The house in St. James's Square had been prepared for its new mistress with a retinue in accordance with the statelier habits of the days of Walpole and Chesterfield, when a lady of rank and fortune required six running footmen to her chair, with a black page to walk in advance of it, and a mass of overfed flesh to sit in a hooded leather sentry-box in her hall and snub plebeian visitors.
Antonia had instructed her steward to keep all the old servants who were worthy of her confidence, and to engage as many new ones as might be necessary; and so the household had all the air of a long-settled establishment where the servants had nothing to learn, and where the measure of their own importance was their mistress's dignity, of which they would abate no jot or tittle. It is only the hireling of yesterday, the domestic nomad, who disparages his master or mistress.
Jewellers, milliners, mantua-makers, shoemakers, hairdressers flocked about Lady Kilrush the day after her arrival from Paris. All the harpies of Pall Mall and St. James's Street had been on the watch for her coming. Pictures, bronzes, porcelains, nodding mandarins, and Canton screens were brought for her inspection. The hall would have been like a fair but for the high-handed porter, whose fleshy person trembled with indignation at these assaults, and who sent fashionable shopmen to the rightabout as if they had been negro slaves. Thanks to his savoir faire, her ladyship was able to spend her morning in peace, and to see only the tradespeople who were necessary to her establishment. She gave her orders with a royal liberality, but she would have nothing forced upon her by officiousness.
"I would rather not hear about your London fashions, Mrs. Meddlebury," she told her respectable British dressmaker. "I have come straight from Paris, and know what the Dauphine is wearing. You will make my negligés and my sacques as I bid you; and be sure you send to Ireland for a tabinet and a poplin, as I desire sometimes to wear gowns of Irish manufacture."
[CHAPTER X.]
A DUTY VISIT.
Antonia's appearance at Leicester House was the occasion of a flight of newspaper paragraphs.
The St.
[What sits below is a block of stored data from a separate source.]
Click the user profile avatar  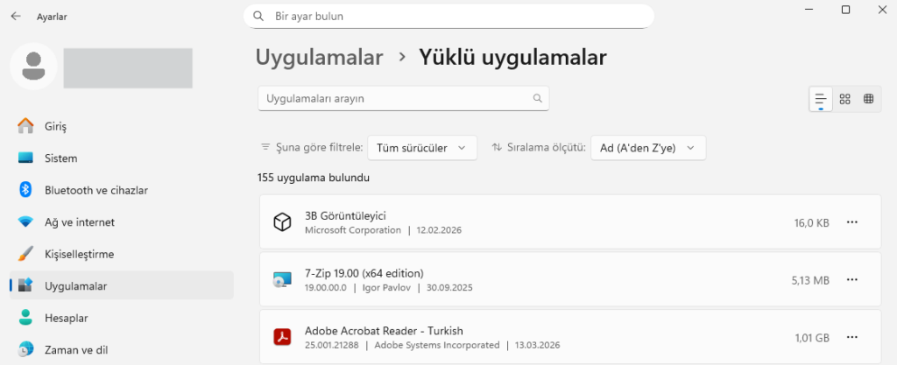point(34,66)
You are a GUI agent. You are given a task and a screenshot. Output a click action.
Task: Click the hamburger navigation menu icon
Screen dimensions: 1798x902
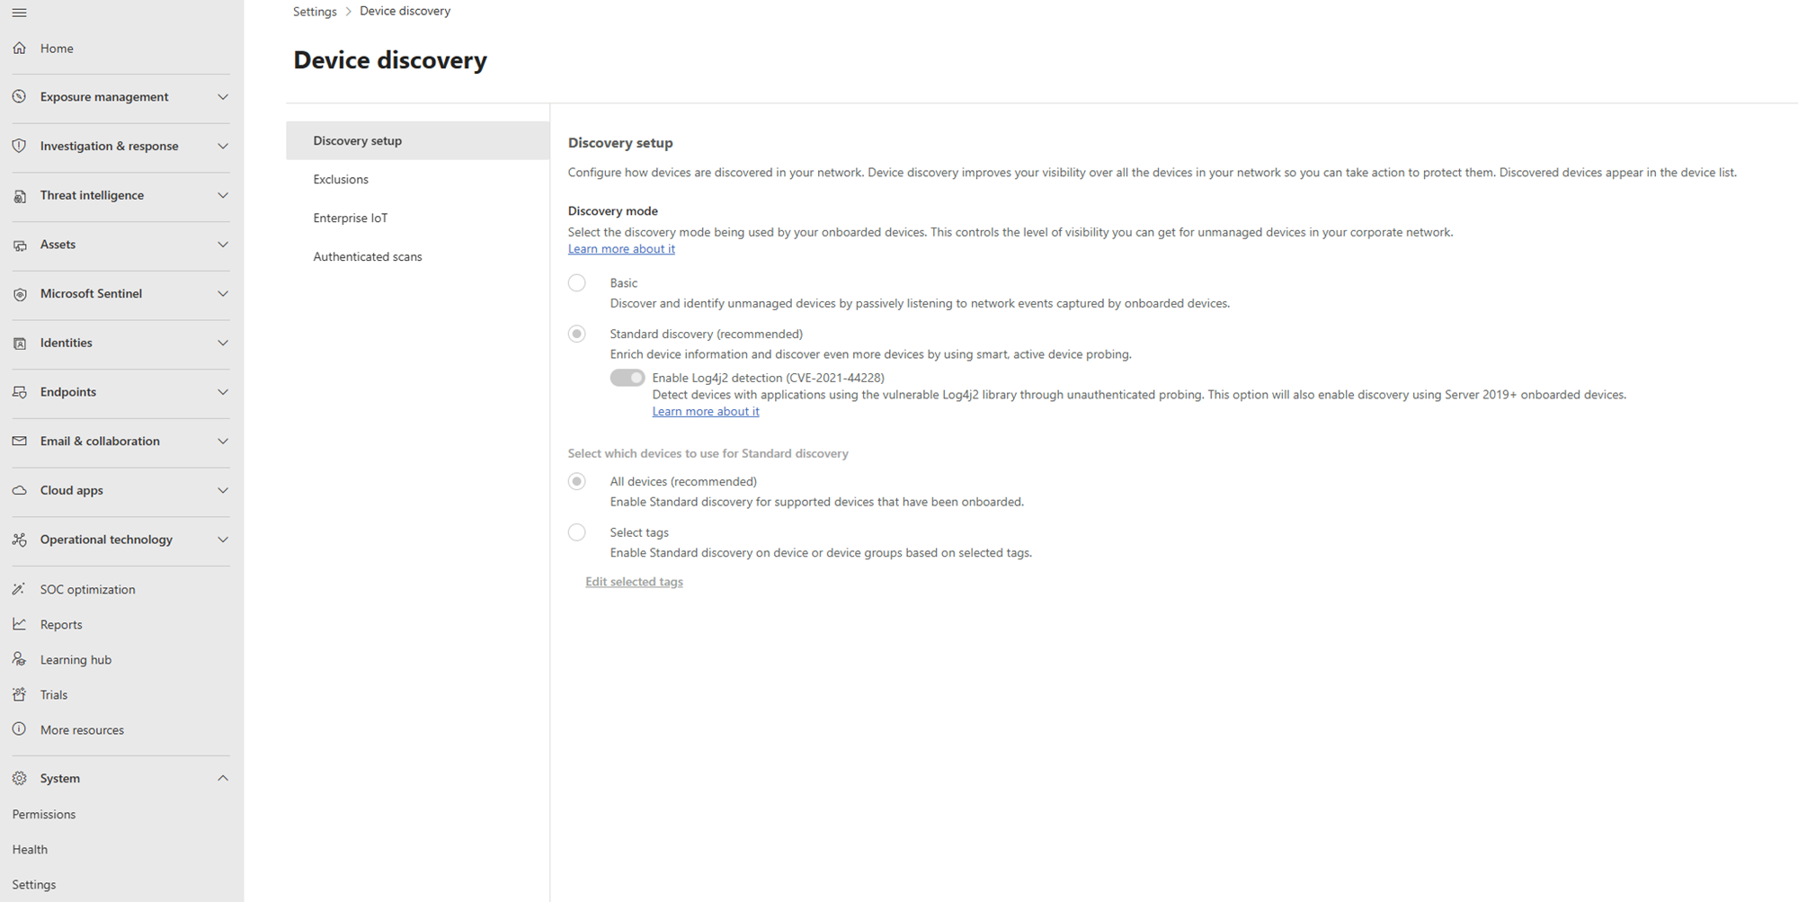pos(19,13)
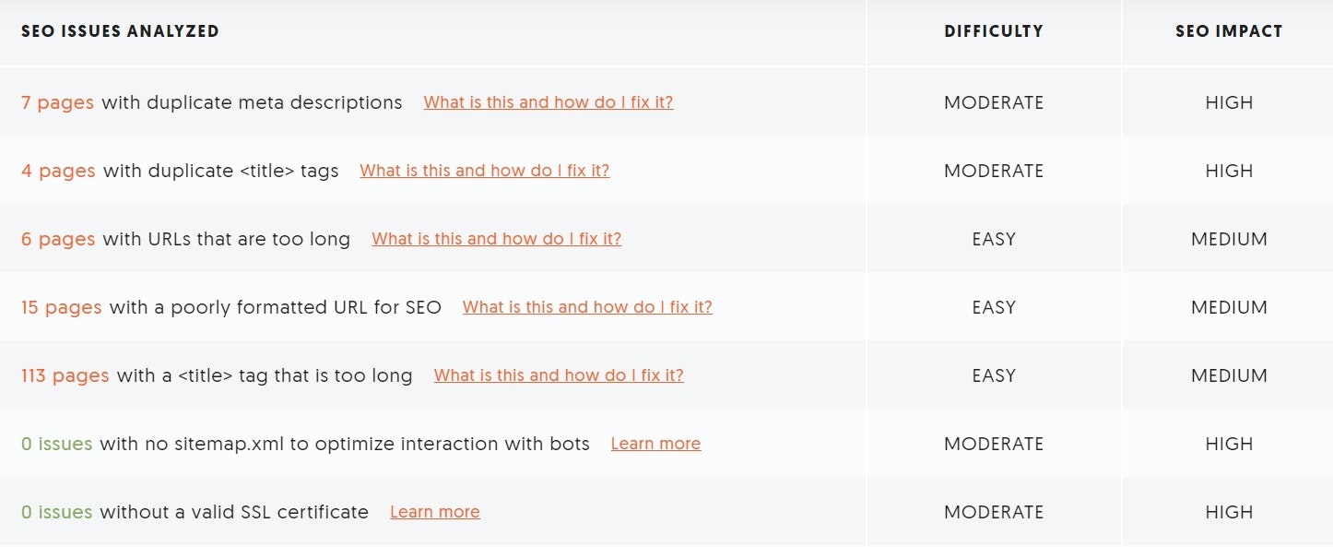
Task: Click the 'SEO Issues Analyzed' column header
Action: 120,31
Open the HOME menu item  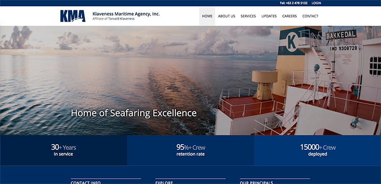pyautogui.click(x=207, y=16)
James's Evening Post reminded its readers of the romantic marriage of a well-known Hibernian nobleman, "which we were the first to announce to the town, and of which full particulars were given in our columns; a freak of fancy on the part of the last Baron Kilrush, amply justified by the dazzling beauty of the young lady who made her curtsey to the Princess Dowager last week, sponsored by Lady Margaret Laroche, a connection of the late Lord Kilrush, and, as everybody knows, a star of the first magnitude in the beau monde." Here followed a description of the lady's personal appearance: her gown of white tabinet with a running pattern of shamrocks worked in silver, and the famous Kilrush pearls, which had not been seen for a quarter of a century.
Lloyd's was more piquant, and had recourse to initials. "It is not generally known that the lovely young widow who was the cynosure of neighbouring eyes at St. James's on his Majesty's birthday, began life in very humble circumstances. Her father, Mr. T——n, was bred for the Church, but spent his youth as an itinerant tutor to lads of fashion, and did not prove an ornament to his sacred calling. He brought his clerical career to a hasty close by an ill-judged indulgence of the tender passion. His elopement with a buxom wench from a Lincolnshire homestead would have caused him less trouble had not his natural gallantry induced him to relieve his sweetheart of the burden of her father's cash-box, for which mistaken kindness he suffered two years' seclusion among highwaymen and pickpockets. The beautiful Lady K——h was educated in the classics and in modern literature by this clever but unprincipled parent; and she is said to owe an independence of all religious dogma to the parental training. There is no such uncompromising infidel as an unfrocked priest."